## AIM OF THE EXERCISE
Once you find the line containing "Task: Click the Hardness 050 brush selector" in the data below, copy it and each following line exactly, up to and including the line containing "Task: Click the highlighted", and nothing else.

-- SUPPLIED RECORDS follows --

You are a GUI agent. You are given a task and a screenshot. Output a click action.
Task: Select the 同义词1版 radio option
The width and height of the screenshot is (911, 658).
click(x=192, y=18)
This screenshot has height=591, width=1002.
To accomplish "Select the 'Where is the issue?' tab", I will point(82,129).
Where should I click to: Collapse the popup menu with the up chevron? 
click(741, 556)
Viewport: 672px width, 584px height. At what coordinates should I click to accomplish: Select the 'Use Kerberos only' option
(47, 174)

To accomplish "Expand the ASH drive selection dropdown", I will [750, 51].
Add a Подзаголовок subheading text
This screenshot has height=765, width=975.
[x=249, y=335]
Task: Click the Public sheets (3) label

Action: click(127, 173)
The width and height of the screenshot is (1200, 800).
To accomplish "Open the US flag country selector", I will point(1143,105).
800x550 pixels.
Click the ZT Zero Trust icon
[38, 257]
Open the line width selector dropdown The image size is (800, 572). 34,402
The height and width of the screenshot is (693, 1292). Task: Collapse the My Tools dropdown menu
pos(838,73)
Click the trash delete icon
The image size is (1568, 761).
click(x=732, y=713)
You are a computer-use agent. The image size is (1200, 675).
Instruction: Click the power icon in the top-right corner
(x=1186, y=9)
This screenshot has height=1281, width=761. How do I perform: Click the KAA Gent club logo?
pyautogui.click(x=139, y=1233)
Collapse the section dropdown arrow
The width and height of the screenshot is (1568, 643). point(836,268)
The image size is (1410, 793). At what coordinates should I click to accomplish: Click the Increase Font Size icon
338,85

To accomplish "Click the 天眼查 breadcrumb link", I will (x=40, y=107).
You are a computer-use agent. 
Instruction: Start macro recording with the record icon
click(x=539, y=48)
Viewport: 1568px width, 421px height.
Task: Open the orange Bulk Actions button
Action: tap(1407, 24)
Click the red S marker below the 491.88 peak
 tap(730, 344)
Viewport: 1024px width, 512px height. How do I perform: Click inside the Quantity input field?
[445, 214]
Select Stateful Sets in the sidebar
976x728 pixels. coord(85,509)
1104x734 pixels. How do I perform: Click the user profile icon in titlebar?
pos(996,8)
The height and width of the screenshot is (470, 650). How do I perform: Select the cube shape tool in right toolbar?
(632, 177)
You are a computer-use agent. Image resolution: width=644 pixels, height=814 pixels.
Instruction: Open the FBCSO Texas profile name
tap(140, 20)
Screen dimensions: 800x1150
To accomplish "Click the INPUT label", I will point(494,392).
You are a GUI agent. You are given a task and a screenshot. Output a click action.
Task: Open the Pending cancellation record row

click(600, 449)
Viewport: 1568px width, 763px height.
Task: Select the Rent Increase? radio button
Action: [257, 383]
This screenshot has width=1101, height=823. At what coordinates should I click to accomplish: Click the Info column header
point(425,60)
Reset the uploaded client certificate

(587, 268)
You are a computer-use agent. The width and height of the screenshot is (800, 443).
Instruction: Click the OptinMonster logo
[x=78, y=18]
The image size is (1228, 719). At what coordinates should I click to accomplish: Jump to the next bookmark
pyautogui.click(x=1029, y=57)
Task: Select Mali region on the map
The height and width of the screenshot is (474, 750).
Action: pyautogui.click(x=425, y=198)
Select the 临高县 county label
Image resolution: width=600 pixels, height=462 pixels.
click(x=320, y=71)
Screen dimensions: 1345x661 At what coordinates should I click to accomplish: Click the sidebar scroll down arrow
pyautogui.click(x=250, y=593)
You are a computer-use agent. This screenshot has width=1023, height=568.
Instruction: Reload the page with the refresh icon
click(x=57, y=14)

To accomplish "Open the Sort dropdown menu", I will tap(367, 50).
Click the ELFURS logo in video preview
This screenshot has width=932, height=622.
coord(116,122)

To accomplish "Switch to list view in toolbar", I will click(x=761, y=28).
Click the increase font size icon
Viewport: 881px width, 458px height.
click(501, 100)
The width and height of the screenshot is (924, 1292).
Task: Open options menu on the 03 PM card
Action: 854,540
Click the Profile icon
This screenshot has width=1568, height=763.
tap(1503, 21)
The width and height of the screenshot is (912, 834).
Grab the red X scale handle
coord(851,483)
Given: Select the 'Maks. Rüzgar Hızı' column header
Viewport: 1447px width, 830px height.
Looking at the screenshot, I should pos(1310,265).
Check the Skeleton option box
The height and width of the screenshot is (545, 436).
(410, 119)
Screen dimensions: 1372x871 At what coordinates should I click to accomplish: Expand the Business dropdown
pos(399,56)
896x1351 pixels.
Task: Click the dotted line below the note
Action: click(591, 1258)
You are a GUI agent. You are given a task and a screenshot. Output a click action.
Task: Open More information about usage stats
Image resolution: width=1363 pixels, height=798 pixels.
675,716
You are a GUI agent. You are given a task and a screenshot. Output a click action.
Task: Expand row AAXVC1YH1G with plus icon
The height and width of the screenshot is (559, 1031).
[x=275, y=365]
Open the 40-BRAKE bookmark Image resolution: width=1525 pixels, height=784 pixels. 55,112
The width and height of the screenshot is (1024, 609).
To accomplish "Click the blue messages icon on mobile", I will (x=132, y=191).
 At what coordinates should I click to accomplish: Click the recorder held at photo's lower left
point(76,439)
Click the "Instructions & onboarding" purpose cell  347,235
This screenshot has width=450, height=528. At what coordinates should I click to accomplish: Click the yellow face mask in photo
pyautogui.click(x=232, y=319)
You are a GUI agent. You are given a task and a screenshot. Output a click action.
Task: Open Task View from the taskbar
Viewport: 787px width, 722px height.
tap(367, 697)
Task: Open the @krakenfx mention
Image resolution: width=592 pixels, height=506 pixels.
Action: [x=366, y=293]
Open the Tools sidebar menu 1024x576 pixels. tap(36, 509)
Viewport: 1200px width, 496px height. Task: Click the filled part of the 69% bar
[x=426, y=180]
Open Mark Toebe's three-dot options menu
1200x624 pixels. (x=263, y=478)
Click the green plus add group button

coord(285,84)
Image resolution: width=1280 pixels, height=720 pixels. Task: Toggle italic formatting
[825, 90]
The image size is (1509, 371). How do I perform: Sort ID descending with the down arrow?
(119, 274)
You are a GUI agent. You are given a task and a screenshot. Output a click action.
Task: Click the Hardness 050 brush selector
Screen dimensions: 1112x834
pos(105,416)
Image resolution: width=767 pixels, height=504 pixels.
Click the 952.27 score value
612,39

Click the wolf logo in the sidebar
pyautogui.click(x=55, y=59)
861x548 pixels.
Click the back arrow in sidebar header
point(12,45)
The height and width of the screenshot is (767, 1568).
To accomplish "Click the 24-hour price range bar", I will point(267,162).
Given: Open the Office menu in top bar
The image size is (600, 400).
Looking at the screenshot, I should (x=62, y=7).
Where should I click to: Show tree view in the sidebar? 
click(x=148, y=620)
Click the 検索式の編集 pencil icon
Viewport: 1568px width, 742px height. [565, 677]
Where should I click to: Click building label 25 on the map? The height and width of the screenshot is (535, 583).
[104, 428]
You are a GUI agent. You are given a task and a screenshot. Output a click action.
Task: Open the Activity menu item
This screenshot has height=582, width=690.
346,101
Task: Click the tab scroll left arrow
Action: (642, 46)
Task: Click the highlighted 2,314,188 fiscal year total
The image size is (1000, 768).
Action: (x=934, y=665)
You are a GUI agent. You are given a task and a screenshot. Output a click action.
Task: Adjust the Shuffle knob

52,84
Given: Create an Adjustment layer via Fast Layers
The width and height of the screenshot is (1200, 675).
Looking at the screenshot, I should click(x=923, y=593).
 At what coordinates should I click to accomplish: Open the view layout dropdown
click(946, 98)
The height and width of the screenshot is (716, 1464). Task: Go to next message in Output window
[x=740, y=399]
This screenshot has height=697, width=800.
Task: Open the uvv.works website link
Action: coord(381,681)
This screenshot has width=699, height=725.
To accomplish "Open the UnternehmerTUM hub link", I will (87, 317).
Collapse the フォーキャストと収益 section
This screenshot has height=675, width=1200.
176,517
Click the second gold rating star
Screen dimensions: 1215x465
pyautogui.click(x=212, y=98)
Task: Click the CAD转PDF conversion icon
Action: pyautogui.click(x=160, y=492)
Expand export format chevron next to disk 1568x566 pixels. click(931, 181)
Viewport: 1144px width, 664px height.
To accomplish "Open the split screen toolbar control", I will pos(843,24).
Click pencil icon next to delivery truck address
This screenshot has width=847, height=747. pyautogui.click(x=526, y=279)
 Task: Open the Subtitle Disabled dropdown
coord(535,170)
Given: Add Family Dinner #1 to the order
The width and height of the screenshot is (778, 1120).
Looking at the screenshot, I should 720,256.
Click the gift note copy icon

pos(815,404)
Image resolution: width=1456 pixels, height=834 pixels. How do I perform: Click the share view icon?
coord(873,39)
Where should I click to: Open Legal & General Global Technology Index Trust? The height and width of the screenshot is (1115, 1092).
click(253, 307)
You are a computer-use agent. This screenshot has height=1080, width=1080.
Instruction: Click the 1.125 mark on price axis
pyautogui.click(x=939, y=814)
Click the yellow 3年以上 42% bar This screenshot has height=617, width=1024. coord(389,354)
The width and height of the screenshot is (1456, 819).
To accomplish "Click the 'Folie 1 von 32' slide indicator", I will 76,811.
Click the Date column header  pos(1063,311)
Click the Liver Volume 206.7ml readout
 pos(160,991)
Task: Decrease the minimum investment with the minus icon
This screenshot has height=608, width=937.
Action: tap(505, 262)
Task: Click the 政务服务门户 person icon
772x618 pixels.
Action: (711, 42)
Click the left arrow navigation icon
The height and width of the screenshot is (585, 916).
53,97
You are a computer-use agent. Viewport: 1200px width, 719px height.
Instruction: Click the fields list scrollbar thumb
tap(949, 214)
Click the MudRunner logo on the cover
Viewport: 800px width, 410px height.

-- SUPPLIED RECORDS concluded --

## RESPONSE TO THIS TASK
Task: Click the Hardness 050 brush selector
Screen dimensions: 1112x834
pos(105,416)
Image resolution: width=767 pixels, height=504 pixels.
Click the 952.27 score value
612,39

Click the wolf logo in the sidebar
pyautogui.click(x=55, y=59)
861x548 pixels.
Click the back arrow in sidebar header
point(12,45)
The height and width of the screenshot is (767, 1568).
To accomplish "Click the 24-hour price range bar", I will point(267,162).
Given: Open the Office menu in top bar
The image size is (600, 400).
Looking at the screenshot, I should (x=62, y=7).
Where should I click to: Show tree view in the sidebar? 
click(x=148, y=620)
Click the 検索式の編集 pencil icon
Viewport: 1568px width, 742px height. [565, 677]
Where should I click to: Click building label 25 on the map? The height and width of the screenshot is (535, 583).
[104, 428]
You are a GUI agent. You are given a task and a screenshot. Output a click action.
Task: Open the Activity menu item
This screenshot has height=582, width=690.
346,101
Task: Click the tab scroll left arrow
Action: (642, 46)
Task: Click the highlighted 2,314,188 fiscal year total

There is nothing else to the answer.